Coğrafi keşifleri ele alalım. İlginçtir, biz Türklerin önemli ve kabul edilmiş herhangi bir coğrafi keşfi, benim bildiğim kadarı ile yok. Bunun tesadüf olması ihtimali yoktur. Çocukların, yetişirken karanlık yerlere ilişkin olarak, “gitme oraya öcü var”, “öcü seni kapacak” ifadeleri ile ana babaları tarafından engellenmesi ve etrafı keşfetmeye çalışan çocuklara “gitme oraya düşersin”, “gel buraya başıma bela mı çıkaracaksın” denmesi, işe girecek, okula başlayacak, yabancı bir şehirde okumaya gidecek çocuklara “yabancılara dikkat et”, “herkese her şeyi anlatma” denmesi şeklindeki süreçlemeler, insanların keşif eğilimini (oysa bu eğilim doğuştan vardır) azaltmaktadır. Öte yandan, Batı kültürünün coğrafi keşiflerinin son derece geniş olmasının nedeni, çocuklarını yetiştirirken, bu türden ifadelerin kullanılmaması ile yakından ilişkilidir. Dolayısı ile bizim kültürümüzün bilinmeyen yerlerle ilgili korku ve endişe algısı yüksek olduğundan, keşfetme girişimi son derece düşük kalmaktadır. Bizim bilinmedik yerlerle ilgili algımız ile Batı’nın algısındaki fark davranışlarımızı da strese dayanıklılık düzeyimizi de etkiliyor.
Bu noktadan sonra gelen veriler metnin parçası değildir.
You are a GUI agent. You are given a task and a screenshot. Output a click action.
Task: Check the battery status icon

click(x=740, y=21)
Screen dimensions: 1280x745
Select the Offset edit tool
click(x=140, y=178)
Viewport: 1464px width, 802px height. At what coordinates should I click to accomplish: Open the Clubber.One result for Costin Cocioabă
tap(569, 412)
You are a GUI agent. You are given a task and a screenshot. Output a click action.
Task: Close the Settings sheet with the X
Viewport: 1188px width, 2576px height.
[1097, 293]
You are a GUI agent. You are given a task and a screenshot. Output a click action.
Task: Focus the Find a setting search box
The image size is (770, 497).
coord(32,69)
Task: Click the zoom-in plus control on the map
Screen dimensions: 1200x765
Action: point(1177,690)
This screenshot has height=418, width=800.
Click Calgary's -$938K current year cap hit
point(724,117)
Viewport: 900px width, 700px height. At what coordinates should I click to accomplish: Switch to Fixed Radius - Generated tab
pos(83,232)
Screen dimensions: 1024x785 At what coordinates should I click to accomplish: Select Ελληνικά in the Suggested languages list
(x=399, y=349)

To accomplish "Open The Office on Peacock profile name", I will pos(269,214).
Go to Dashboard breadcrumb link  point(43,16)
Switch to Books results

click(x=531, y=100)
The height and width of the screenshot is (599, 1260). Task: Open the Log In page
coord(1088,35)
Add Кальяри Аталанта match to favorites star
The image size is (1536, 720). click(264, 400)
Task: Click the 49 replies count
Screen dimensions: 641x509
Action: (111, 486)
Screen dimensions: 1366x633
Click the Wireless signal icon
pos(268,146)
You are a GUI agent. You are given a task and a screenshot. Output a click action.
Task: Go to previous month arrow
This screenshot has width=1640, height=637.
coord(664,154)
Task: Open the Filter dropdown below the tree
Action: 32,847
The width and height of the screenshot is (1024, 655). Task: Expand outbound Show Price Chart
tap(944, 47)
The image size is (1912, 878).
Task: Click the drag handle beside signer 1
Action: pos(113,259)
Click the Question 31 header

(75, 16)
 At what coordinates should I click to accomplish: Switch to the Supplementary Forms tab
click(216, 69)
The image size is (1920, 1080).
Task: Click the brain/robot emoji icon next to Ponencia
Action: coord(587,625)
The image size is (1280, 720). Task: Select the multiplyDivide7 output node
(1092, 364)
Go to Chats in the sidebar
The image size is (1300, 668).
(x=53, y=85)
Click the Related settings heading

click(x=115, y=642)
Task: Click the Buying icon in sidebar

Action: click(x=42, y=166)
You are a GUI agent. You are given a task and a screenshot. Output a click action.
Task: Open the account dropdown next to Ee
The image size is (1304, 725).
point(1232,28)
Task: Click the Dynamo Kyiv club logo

Tüm kaygı, korku ve endişelerimize baktığımıza, bunların ortak noktasının gelecek ve gelecekte başıma gelmesi muhtemel konular olduğu ortaya çıkmaktadır. Bu durumda, stres yönetimindeki ilk adımlar şunlar olmalıdır; 1. Benim geleceğe ilişkin genel algım nedir? 2. İçinde bulunduğum çevrenin (kültürün) genel olarak gelecek ile ilgili algısı nedir? Bunların bir kısmının gerçek olmak yerine tamamen kendi algılarımıza dayandığını görmek mümkün olabilecektir.
Diyelim ki yarın bir randevum var, eğer bu akşamdan buna yetişmek ile ilgili bir endişe taşıyorsam, bu daha gerçekleşmemiş gecikmeye neden odaklandığımı düşünmekte yarar var. Diyelim ki küçükken, sık sık; “geç kalıyoruz”, “senin yüzünden geç kaldık”, “geç kalırsak bizi çok ayıplarlar”, “geç gelen saygısız biridir”, “sona kalan dona kalır” denen bir ortamda büyümüşsem ya da birinci olmanın çok önemli, sonuncu –hatta bazen ikinci- olmanın ise son derece değersiz bir sonuç olduğu inancı ile yetişmişsem, bunlar yarınki randevuma gecikme olasılığına yönelik endişelerimin kaynağı olabilir.
Burada bir başka önemli nokta da şunun farkına varılmasıdır: Çevrem beni bu şekilde yetiştirmiş, koşullandırmış olabilir. Ama ben gene de şunu diyebilirim: “Geç kalırsam kalayım ne olacak ki? Birinci olmazsam olmayayım, umurumda bile değil!” Burada da geç kalma olasılığı vardır, ama strese yol açmamaktadır. Dolayısı ile asıl önemli olan, çevremin bana geçmişte ve şimdi verdiği mesajlar, yetiştirme biçimi ya da koşullamalar değil, benim kendi kendimle olan ilişkimde kendime verdiğim mesajlardır.
Bu durumda stres yönetiminin aslında bireyin kendi geleceğini yönetmesi olduğunu söylememiz mümkün olabilmektedir. Dolayısı ile geleceği yönetmekle ilgili bilgi, algı ve eylemlerimizi doğru üretirsek, bu türden kaygılar azalacaktır.